Convergent and divergent effects of costimulatory molecules in conventional and regulatory CD4+ T cells

Abstract

Costimulatory molecules of the CD28 family on T lymphocytes integrate cues from innate immune system sensors and modulate activation responses in conventional CD4(+) T cells (Tconv) and their FoxP3(+) regulatory counterparts (Treg). To better understand how costimulatory and coinhibitory signals might be integrated, we profiled the changes in gene expression elicited in the hours and days after engagement of Treg and Tconv by anti-CD3 and either anti-CD28, -CTLA4, -ICOS, -PD1, -BLA, or -CD80. In Tconv, a shared "main response" was induced by CD28, ICOS, and, surprisingly, BTLA and CD80, with very limited CD28-specific (primarily Il2) or ICOS-specific elements (including Th1 and Th2 but not the follicular T signature).

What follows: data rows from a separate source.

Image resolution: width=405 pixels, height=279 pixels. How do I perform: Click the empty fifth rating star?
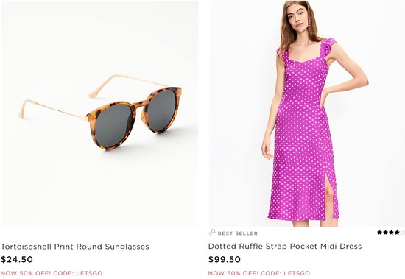coord(402,233)
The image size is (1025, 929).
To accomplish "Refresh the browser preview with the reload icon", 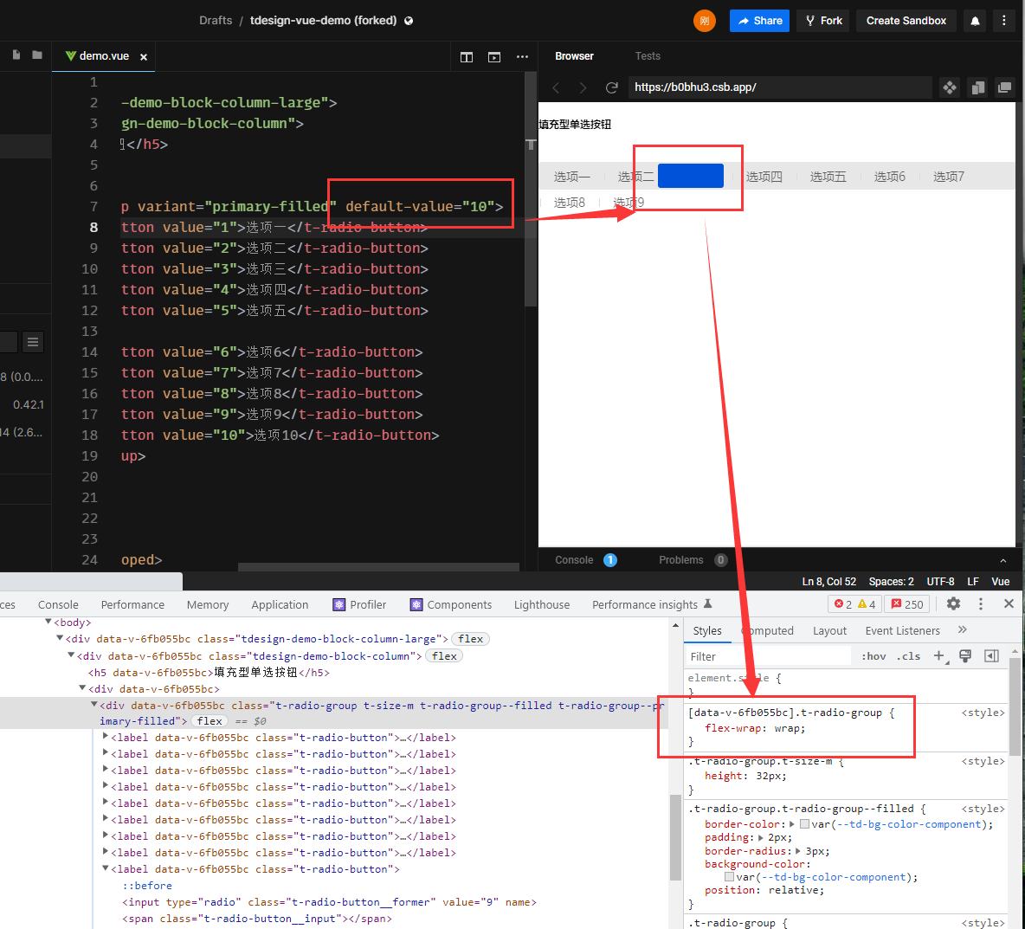I will point(612,87).
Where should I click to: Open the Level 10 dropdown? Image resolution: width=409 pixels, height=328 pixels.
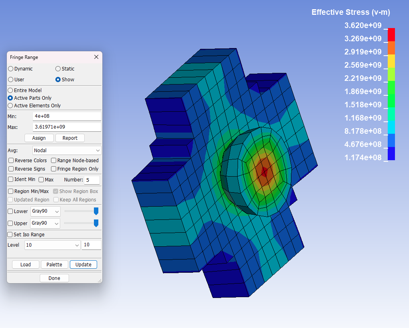click(x=52, y=245)
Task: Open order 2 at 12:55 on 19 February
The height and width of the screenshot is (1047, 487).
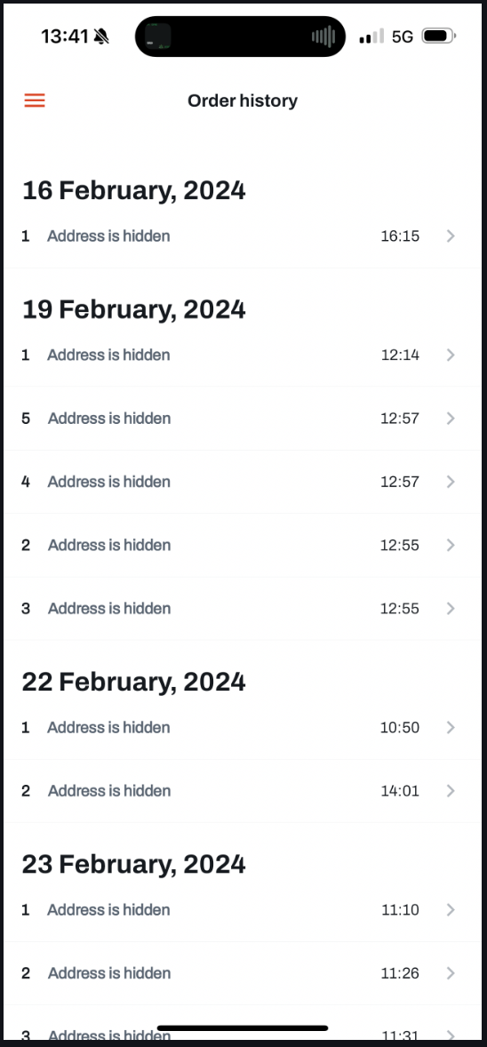Action: (x=242, y=545)
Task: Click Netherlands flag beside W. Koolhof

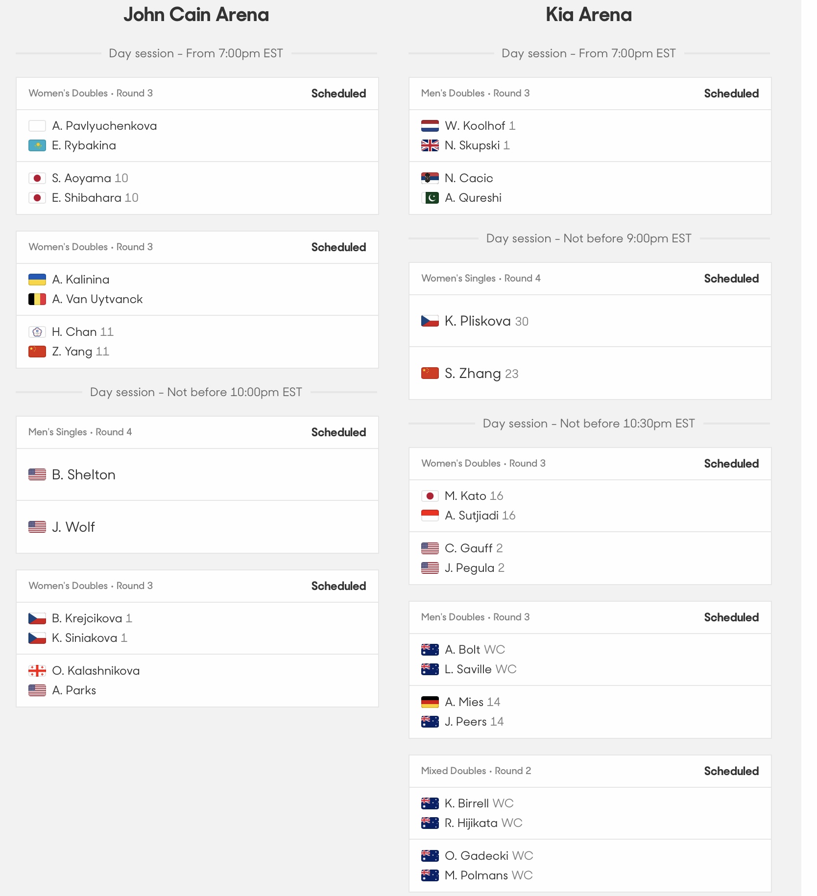Action: pos(430,126)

CTLA4 and PD1 had a very subtle impact in this system, similarly inhibiting the response to anti-CD3. Treg responded to the same costimulatory hierarchy and to the same extent as Tconv, but inducing different clusters of genes. In this reductionist system, costimulatory or coinhibitory engagement mainly elicits generic responses, suggesting that the variability of their effects in vivo result from temporal or anatomical differences in their engagement, rather than from inherently different wiring.

Fig. 1.

Impact of costim engagement on T-cell proliferation. CD4+ splenocytes were labeled with CFSE, and stimulated for 66 h in vitro with beads conjugated with anti-CD3 alone or with anti-costim mAbs, and cell division assessed by flow cytometry measure of residual CFSE in CD4⁺CD3⁺ cells. *P < 0.05; **P < 0.005 from anti-CD3 alone.

Fig. 2.

Transcriptional impact of costim coengagement . CD4⁺ splenocytes from B6.Foxp3^fgfp mice were stimulated in vitro with bead-conjugated anti-CD3 alone or with anti-costim antibodies, and CD4⁺CD3⁺GFP⁻ Tconv and GFP⁺ Treg were sorted for gene expression profiling. (A) Heatmap representation of the ratio of expression levels for each costim coengagement relative to CD3 alone, for Tconv and Treg cells (for transcripts that change by > twofold with CD3 or any of the costims); order by hierarchical clustering. (B) Fold change/fold change (FC/FC) plot comparing the effect in Tconv cells of each costim (y axis) to that of CD28 (x axis).

Fig. 3.

Subtle differences between CD28 and ICOS engagement on activated Tconv. (A). FC/FC plot comparing the late effect of CD28 (x axis) and ICOS (y axis) over CD3 engagement alone. Red and blue dots denote genes preferentially responding to CD28 or ICOS, respectively. (B) Same plot, highlighting genes over- or under-expressed in different Th signatures (numbers along the axes indicate the number of signature genes over- or underexpressed in response to the corresponding costim). Genes in the Th1/2/17 signatures per ref. ; the Tfh signature per ref. .

Fig. 4.

Costim effects on TCR-induced responses. (A) Transcripts most strongly induced or repressed by CD3 engagement in Tconv cells were selected and ranked according to this ratio (black dots), and their change (relative to Unstimulated) in response to anti-CD3 plus each costim were plotted on the same scale (blue dots). (B) FC/FC plots comparing the response to CD3 alone vs. 3+CD28 (Left) or 3+ICOS (Right). (C) Inhibitory effects of CTLA4 or PD1: The effect of coinibitory engagement was calculated as a ratio of Fold changes [as ((CD3+CTLA4)/Unstim)/(CD3/Unstim)] and significance estimated as a t test. Transcripts with P value <0.05 for either CTLA4 or PD1 are shown.

Fig. 5.

Comparative effects of costims in Tconv and Treg cells. (A) Effect of CD28. The ratio of expression after CD3+CD28 engagement, relative to CD3 alone, was calculated in Tconv (x axis) and Treg (y axis) at early (Left) and late (Right) times. Genes induced specifically (>twofold differential) in Treg or Tconv are highlighted (blue and red, respectively); genes repressed in both are shown in green. (B) Disposition of the genes identified and color-coded in A, in plots that compare the effect of each costim in Tconv (x axis) vs. Treg (y axis) cells.